When I struggled through the first draft of BLACKFIRE, Nate Taylor, the brilliant mastermind at Dwarven Forge, was ramping up to draft a screenplay. He created a shared Google Sheet to track our daily progress. We’re both creatively competitive, so we pushed ourselves to improve. The act of sharing my progress worked, and many of you know I’ve used the same practice for the past three years in Clarion West’s annual Write-a-thon.
This time, I’ve changed my approach. I’ll track and share my daily progress, not on social media, but on my website.
Click here to see my daily progress.
Books in this genre (mystery & thriller) range from 80 to 90k words, so my target needs to be closer to 80. This should be achievable by the end of April. I have some amazing Alpha Readers on board, to keep my words honest. After this draft, I’ll switch to a comic book project as I marinate on the HAMMER ECHO draft before tackling the rewrite.
What’s cool?
If you’re of a like age group like me, then I can recommend LOUDERMILK on Netflix. I’m still on a run of ‘70s movie. I rewatched THREE DAYS OF THE CONDOR again. TAKING OF PELHAM ONE TWO THREE, CHARADE (I know it’s from the ‘60s), and the super counter-culture, CHARLIE VARRICK. I didn’t realize I was in a mini Walter Matthau film festival, but no complaints.
I’ve been reading and listening to a lot of books, graphic novels, and audio books. As I mentioned in my quick post last week, about my reading list, I’ve done the same for this year. Here are the links for both.
What are you reading, watching, or listening to?
Let me know in the comments below.
How can I support the podcast?
No this isn’t a podcast post, but it’s on my mind.

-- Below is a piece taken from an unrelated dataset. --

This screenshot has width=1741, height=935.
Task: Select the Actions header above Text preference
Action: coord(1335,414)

There are ongoing costs to a podcast, and I want to provide a free podcast as I have for four years. So, would I love it if you became a paid member to this Substack, or tossed some money this was through Buy Me a Coffee? Of course. But the biggest thing you can do is let people know about the Tradecraft Podcast on social media. Directly share an episode you think a friend would like. The more people who listen, the more the platforms will show it to the people beyond our personal circle.
Thanks!
Since you asked... though it's a little weird for me to share with you... I'm 2/3 of the way through Cancer Ward by Alexander Sozhenitsyn. Welcome to the crags and canyons of life, in a 1950s Soviet cancer treatment ward. Deft, compassionate, and merciless all at once. And those ETCHED characters. Every one a genuine person, and you feel their desire and brokenness. And so beautiful while seeming effortless. Total reading pleasure. Violates the simple-minded crap about "no head-hopping" and it works. But, kids, don't try this at home.

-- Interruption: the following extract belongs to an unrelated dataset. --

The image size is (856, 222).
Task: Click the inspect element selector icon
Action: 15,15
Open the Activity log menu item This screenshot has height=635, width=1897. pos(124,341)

Re-watched Tokyo Vice to prepare for the 2nd season, and I liked the re-watch even better. That's when you can really appreciate the good writing behind it all. But 2nd season episode 1 has some clunky "as you know, Bob," for the purpose of reminding viewers of all we knew at the end of season 1, but it breaks the hitherto-natural dialogue flow. And, my biggest bugaboo: too much implausibility. Is this the fate of multi-season video shows, where writers feel pressured to ramp up the stakes at the cost of ejecting the viewer? Unlike the 1st season, there are things you just go "huh?" about. As in, "how was that even possible?" Scenes happen that lean too much on the viewers' benevolence for the medium. "Oh, yes, the plot required that confrontation, so we'll let the viewers figure out how it actually came about, because on the surface of it, it's preposterous." For a tight, reality-based thriller/drama, a writer can't afford to do that. But they do it anyway. That's why I stop watching a lot of stuff. The immersion magic goes "poof!" when you find yourself uttering the wrong kind of "huh?": The kind of "huh" that means you don't have anticipatory faith that your question will be satisfactorily addressed at some later time. A gloss-over. The tyranny of plot machinations over substance. Oog. A misguided sort of efficiency, perhaps. But those are the joints of the skeleton. When you don't get the joints right, you know what happens.